**** Given information ****

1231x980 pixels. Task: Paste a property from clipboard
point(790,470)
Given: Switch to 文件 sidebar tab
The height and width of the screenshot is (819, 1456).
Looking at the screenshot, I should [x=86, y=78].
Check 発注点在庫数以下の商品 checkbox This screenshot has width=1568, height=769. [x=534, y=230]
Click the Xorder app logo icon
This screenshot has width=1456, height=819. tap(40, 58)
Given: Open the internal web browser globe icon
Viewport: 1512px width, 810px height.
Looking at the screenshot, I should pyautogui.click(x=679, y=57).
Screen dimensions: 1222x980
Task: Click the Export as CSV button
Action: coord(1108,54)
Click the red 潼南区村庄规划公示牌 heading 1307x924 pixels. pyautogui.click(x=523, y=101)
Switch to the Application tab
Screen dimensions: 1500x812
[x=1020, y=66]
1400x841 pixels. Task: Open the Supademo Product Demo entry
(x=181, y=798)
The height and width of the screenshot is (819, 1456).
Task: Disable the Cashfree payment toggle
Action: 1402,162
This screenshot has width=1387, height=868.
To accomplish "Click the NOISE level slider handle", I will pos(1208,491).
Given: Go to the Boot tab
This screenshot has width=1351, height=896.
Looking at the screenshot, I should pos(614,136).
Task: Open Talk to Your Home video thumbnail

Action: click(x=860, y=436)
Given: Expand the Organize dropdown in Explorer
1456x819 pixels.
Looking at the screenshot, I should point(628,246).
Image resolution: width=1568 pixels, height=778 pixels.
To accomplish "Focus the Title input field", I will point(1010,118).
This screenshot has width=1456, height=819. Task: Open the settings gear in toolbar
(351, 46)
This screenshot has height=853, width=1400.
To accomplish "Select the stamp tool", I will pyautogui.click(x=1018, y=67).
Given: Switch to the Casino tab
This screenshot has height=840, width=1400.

****

[Problem to solve]: The expected answer is a copy of each line in the records that holds the word "Switch".

[Solution to this exercise]:
Given: Switch to 文件 sidebar tab
Switch to the Application tab
Given: Switch to the Casino tab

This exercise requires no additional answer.